# looking for an epic knife



## zazi (May 8, 2017)

hi, i love cooking, right now i have shun classic, yeah i know so main stream lol, i'm looking for the next big thing.
i cut mostly vegetables and i sharpen my knife once or twice a year at a professional place, (as they say, i have no clue if they are good or not).
i like the 8" size but i think a bit bigger will be more comfortable for me.
the budget is about 150$~200$.
i would love help in finding a better choice at knifes.


----------



## foody518 (Aug 6, 2015)

Hi Zazi, welcome to Cheftalk

Honestly what may make the biggest difference for your continued enjoyment of your knives over time is to either pick up sharpening or find a great sharpener you're willing to send knives to. Once or twice a year if you're cooking regularly has me thinking you're using a sub-optimally sharp knife for most of the year. That listed budget if used for sharpening equipment could set you up for a years to a decade if not longer, if just sharpening your own knives

What is your location? This can affect availability of knives and sharpening equipment at certain prices

Any other details about what you're wanting? There's lots of previous threads about knife recommendations, you can scroll there a few of them to see the questions that always get asked so that the thread starter can get more specific recommendations than like 20-50 options in a given price range.


----------



## zazi (May 8, 2017)

I live in RamatGan in israel. Sadly, we do not have many shops that sharpen tools and knives. 
I need a new knife because one of me roommate's broke the edge and ruined the blade when he was showing off to his girlfriend. 
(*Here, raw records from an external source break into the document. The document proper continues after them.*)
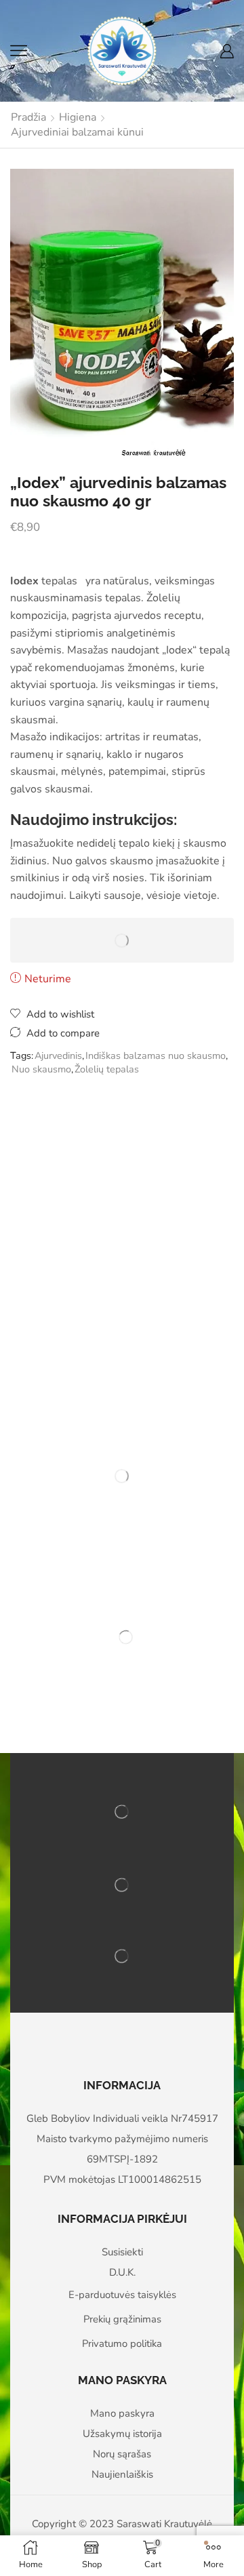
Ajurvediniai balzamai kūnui (77, 132)
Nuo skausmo (41, 1069)
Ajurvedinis (58, 1055)
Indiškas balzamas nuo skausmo (155, 1055)
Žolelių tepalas (107, 1069)
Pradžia (28, 117)
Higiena (77, 117)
I Cooke once or twice a week for the whole week do to lack of time (full time job and a student) so there is not much wear and tare to the blade. 
I buy most of my stuff on Amazon or ebay so I can get most? Of the knifes they sell there.


----------



## foody518 (Aug 6, 2015)

See if you're able to access these ebay links

http://www.ebay.com/itm/Yoshihiro-I...-Chef-Knife-Ryu-Series-/232112174732#shpCntId

http://www.ebay.com/itm/Tanaka-kitc...steel-210mm-/252686703916?hash=item3ad54d1d2c

http://www.ebay.com/itm/Japanese-Ginga-Swedish-Stainless-Steel-Wa-Gyuto-Knife-210mm-/381972439604

http://www.ebay.com/itm/262914696000?_trksid=p2055119.m1438.l2649&ssPageName=STRK:MEBIDX:IT#shpCntId

http://www.ebay.com/itm/NANIWA-Prof...GOUKEN-KUROUTO-Medium-1000-Wide-/262957564181

Still, buying a nice knife and especially once you go up more in price - it makes little sense to get a better knife without a way to maintain its performance over time. All knives get dull with use

Depending on how your roommate damaged the knife, it might still be able to be fixed
Also might be worth seeing if these guys have a sharpening service https://www.tcblades.net/about-us


----------



## millionsknives (Apr 25, 2014)

At some point low quality disposable culture took over and people are used to lousy disposable stainless knives.  Like any craft, you need to learn to take care of your tools.   Nicer things require upkeep - DIY or pay a service is up to you.  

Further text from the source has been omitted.